BRIEF DESCRIPTION OF THE DRAWINGS
 FIG. 1 is a front perspective view of a first embodiment of the package. This perspective view is in accordance with the present invention, illustrating the package when opened. This figure does not include the artwork on the box. In this case, the plurality of beverage units are five cans of beer and a single bottle of the liquor.
 FIG. 2 is a top perspective view of the package of FIG. 1. Again, this figure does not include the artwork on the box.
 FIG. 3 is a front side perspective view of the package shown in FIG. 1.
 FIG. 4 is a left side perspective view of the package shown in FIG. 1.
 FIG. 5 is a top perspective view of another embodiment where the plurality of beverage units are all glass bottles.
 FIG. 6 is a front side perspective view of the package shown in FIG. 5.
 FIG. 7 is a left side perspective view of the package shown in FIG. 5.
 FIG. 8 is an opened front elevation view illustrating a preferred embodiment of the arrangement of the individual beverage units within the package. In this case, the plurality of beverage units are ten cans of beer and a single bottle of the liquor.
 FIG. 9 is a top perspective view of an alternative embodiment of the package to contain 20 individual beverage units.
 Like reference numbers and designations in the various drawings indicate like elements.

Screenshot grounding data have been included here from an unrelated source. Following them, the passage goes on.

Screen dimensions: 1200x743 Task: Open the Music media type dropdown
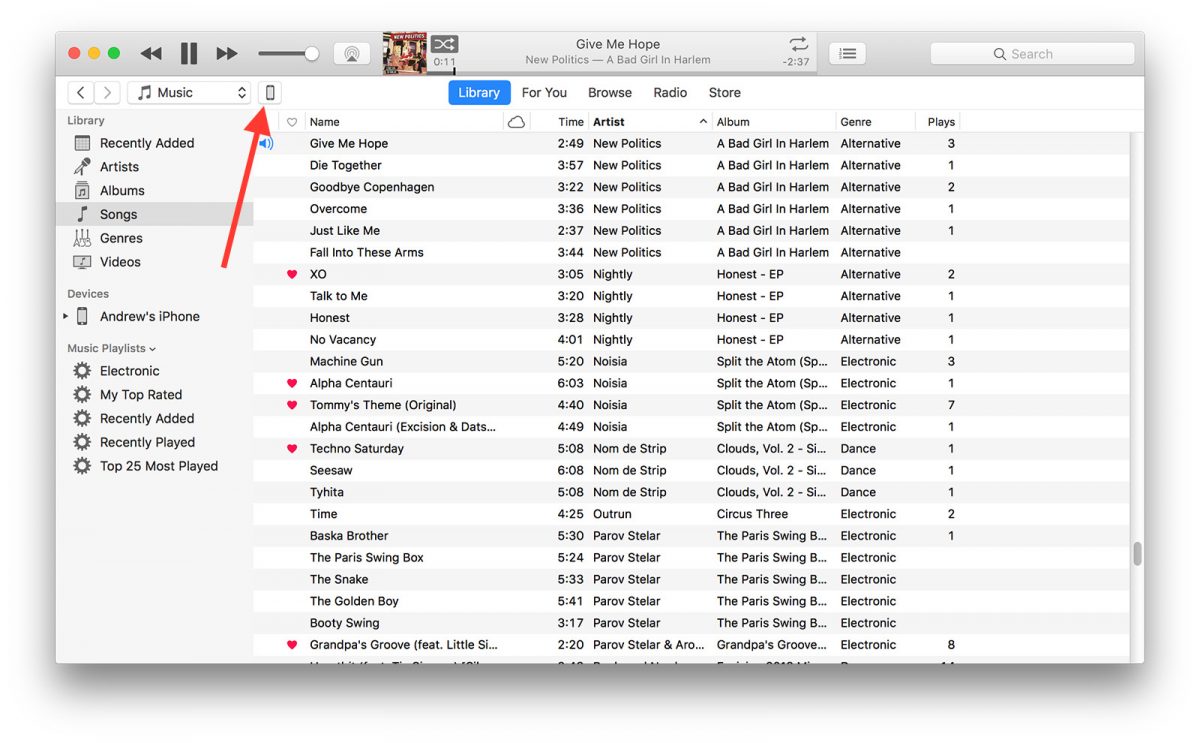[x=189, y=91]
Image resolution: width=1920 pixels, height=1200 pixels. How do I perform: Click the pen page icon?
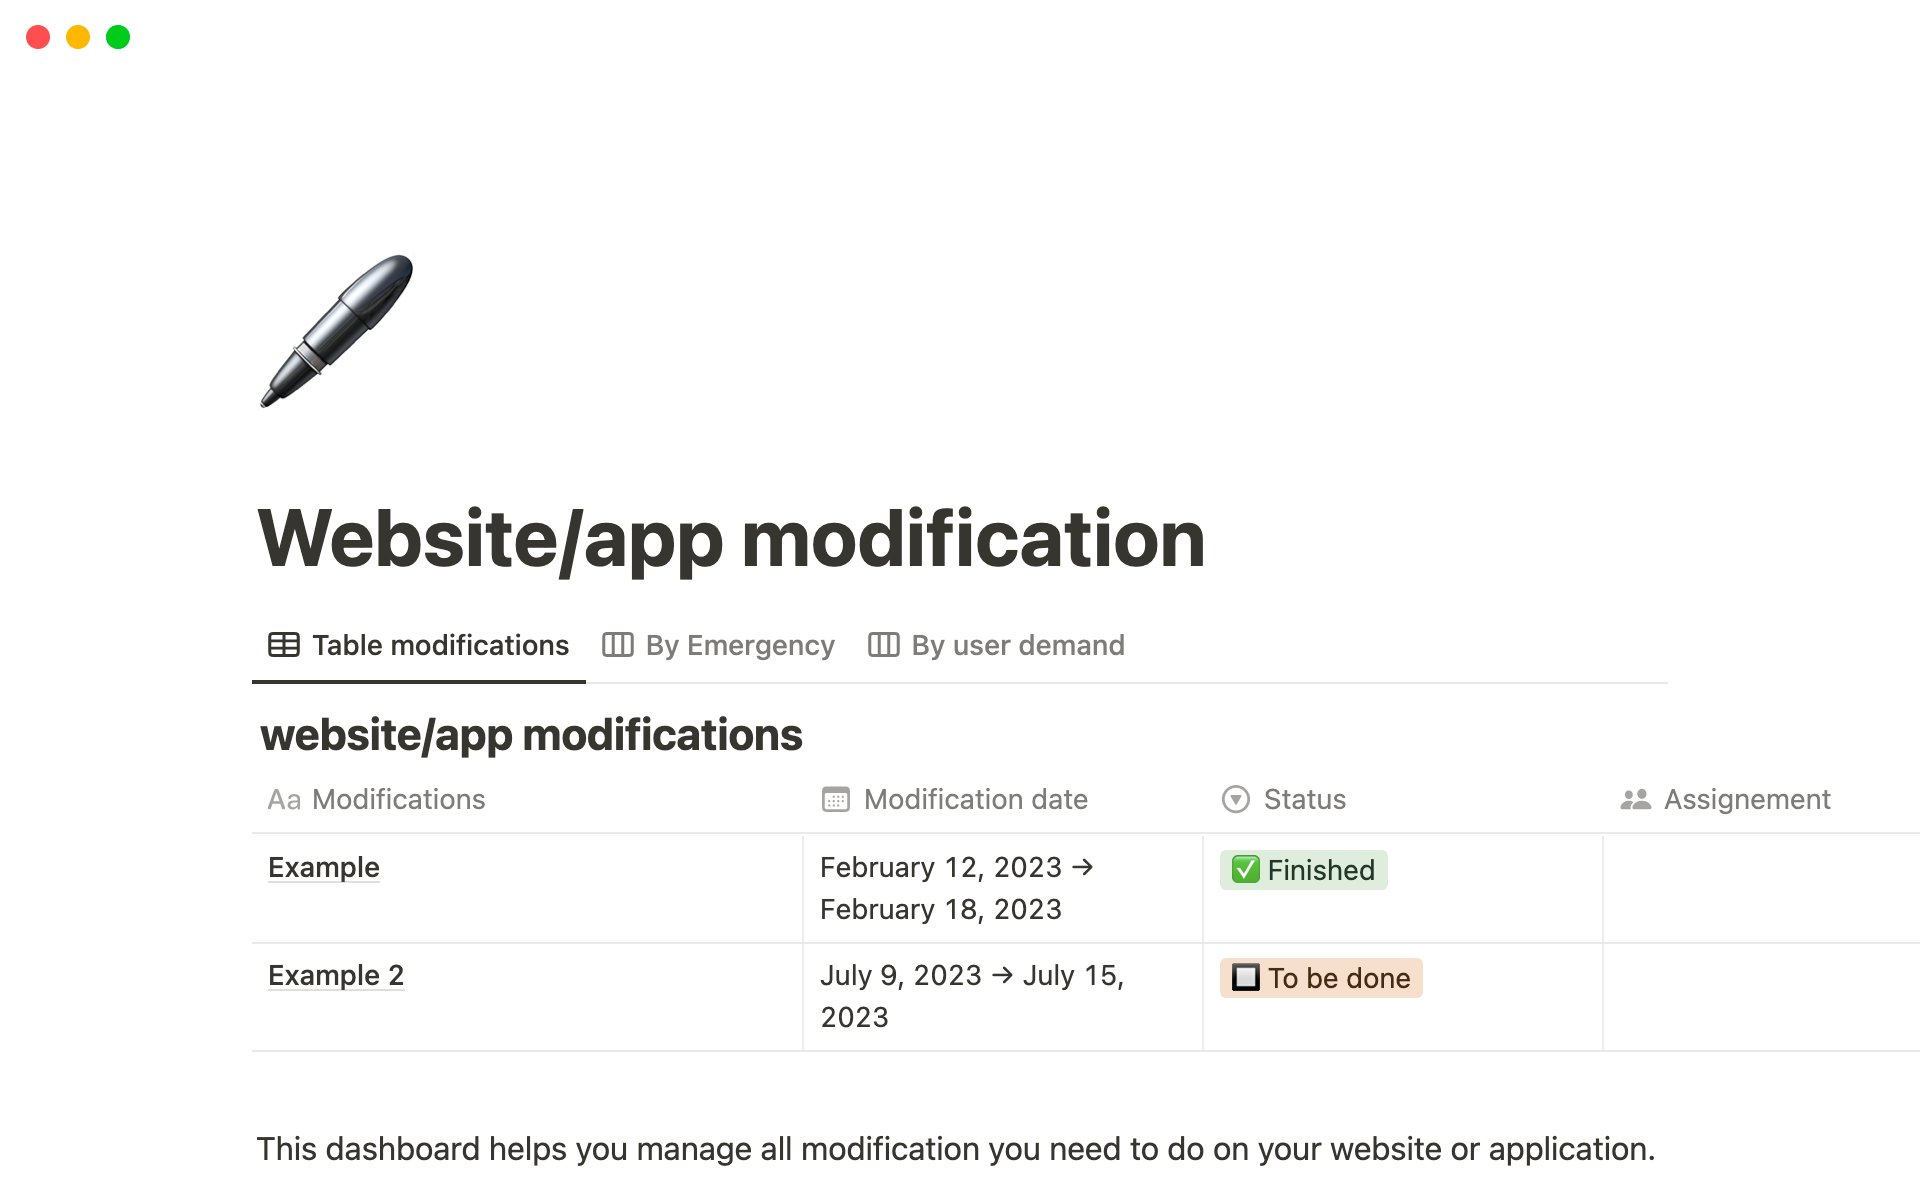337,331
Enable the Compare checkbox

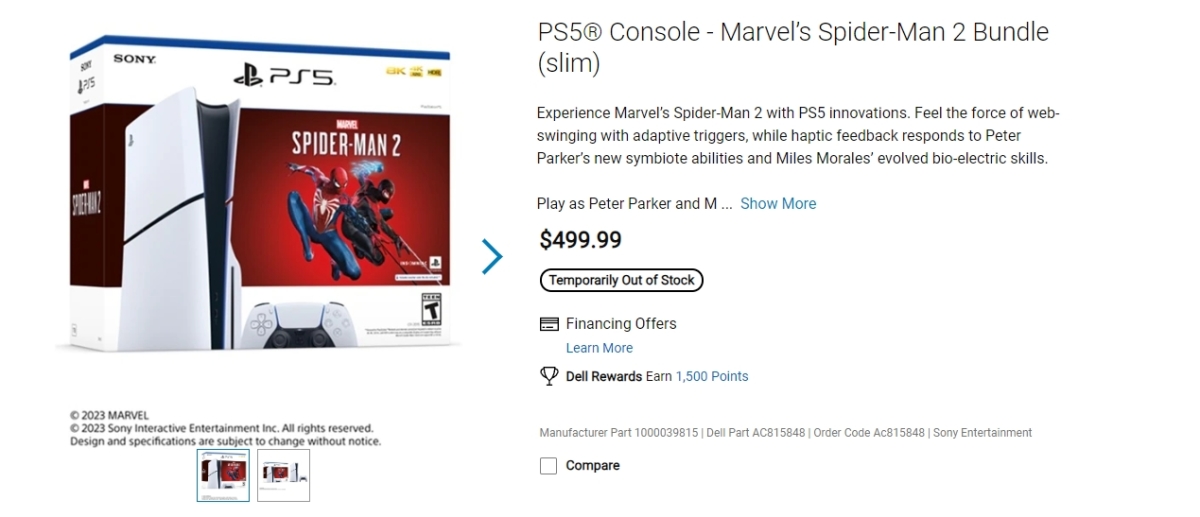[x=548, y=466]
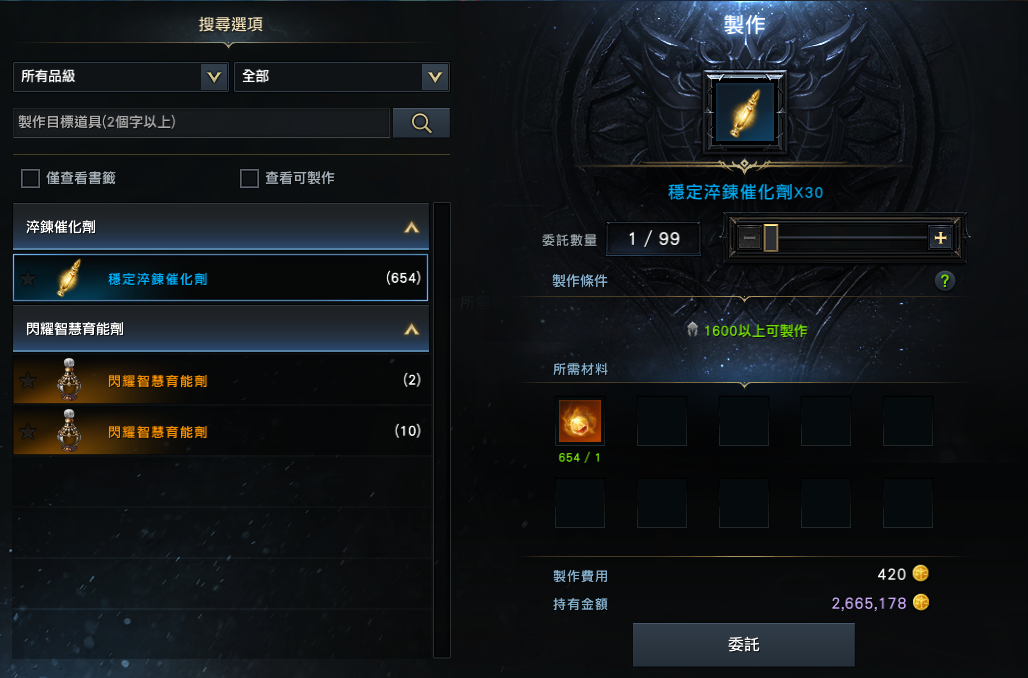Click the green question mark help icon
The height and width of the screenshot is (678, 1028).
pos(945,281)
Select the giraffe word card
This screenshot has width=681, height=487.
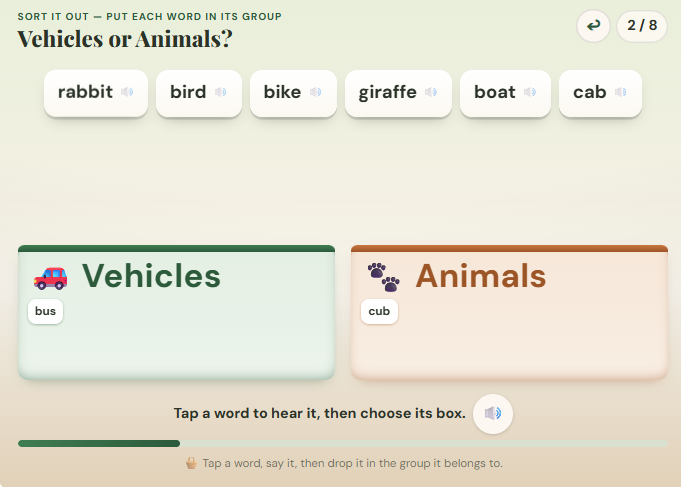click(x=398, y=93)
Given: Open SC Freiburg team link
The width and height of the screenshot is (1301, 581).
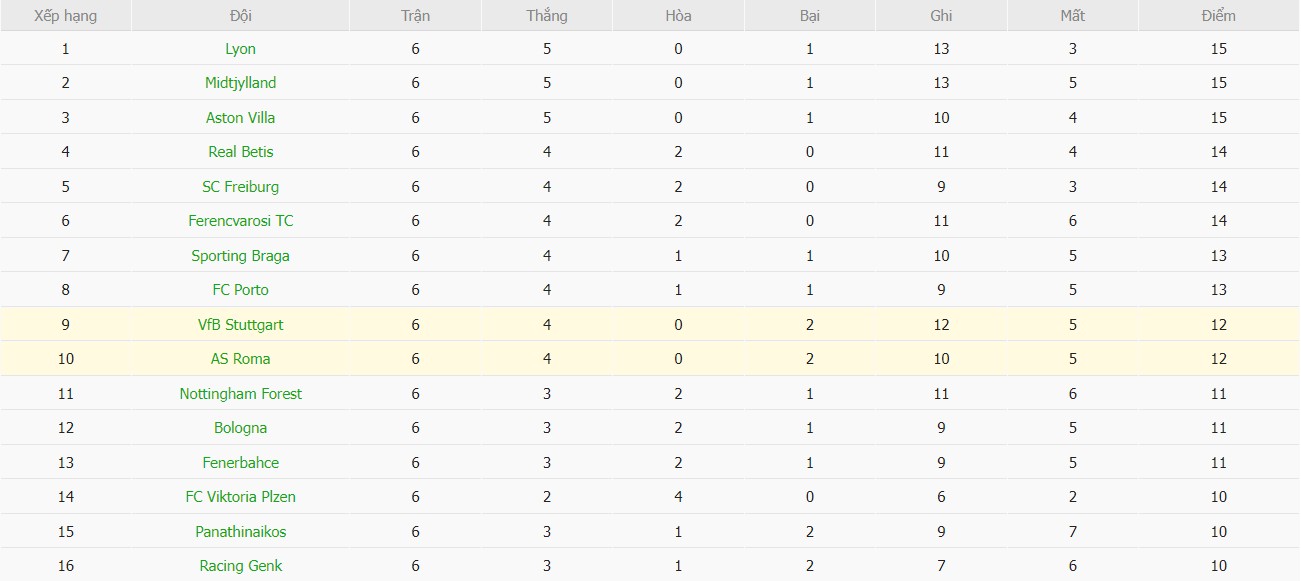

 An exemplary preferred embodiment in accordance with the present invention is described below, and illustrated in FIGS. 1-4. In this embodiment, the container 1 includes, 5 beverage modules 2 packaged in this container are beer cans, and the sixth module 3 is liquor. Shot glass 4, which functions as the dispenser, is inverted over the liquor module. Other types of dispensers than a shot glass may be used. In this embodiment, the container is a rectangular box made of cardboard similar in shape and size to a typical package of six canned beverages, except that it contains only five units of beer and a bottle of spirits capped by a shot glass. The container may be composed of a rigid or semi-rigid material of sufficient strength to support five individual beverage units of canned beer or some similar beverage such as a malt alcoholic beverage, and one individual beverage unit of bottled liquor. The container is preferably composed of a light-shielding material to prevent light from denaturing the alcohol. Exemplary materials for the container include but are not limited to: cardboard, paperboard, reinforced cloth, plastic, carbon fiber, metal, or other packaging material.
 FIG. 1 illustrates a front elevation view of the exemplary preferred embodiment described above. The packaged is shown opened. The exterior of the container may have artwork thereon, which is not shown.
 FIG. 2 is a top perspective view of the embodiment of FIG. 1; FIG. 3 is a front side perspective view of the embodiment of FIG. 1, and FIG. 4 is a left side perspective view of the embodiment of FIG. 1.
 A second exemplary embodiment is illustrated in FIGS. 5-7. This embodiment differs from the embodiment of FIGS. 1-4 in that the plurality of beverage units, including the beer and the liquor, are all glass bottles. FIG. 5 is a top perspective view, FIG. 6 is a front side perspective view, and FIG. 7 is a left side perspective view of this second embodiment.
 A third exemplary embodiment comprises a container holding a larger number of beer beverage units than the five beer units of the first two embodiments. FIG. 8 shows a front elevation view of an opened container with ten cans of beer and one liquor module in the center. FIG. 9 shows a top perspective view of a container with 20 cans of beer (2a) and 2 liquor modules (2b). The liquor modules are configured to 1) conform to the metric standards of fill, and 2) to contain sufficient liquor to accompany or mix with the number of beer modules.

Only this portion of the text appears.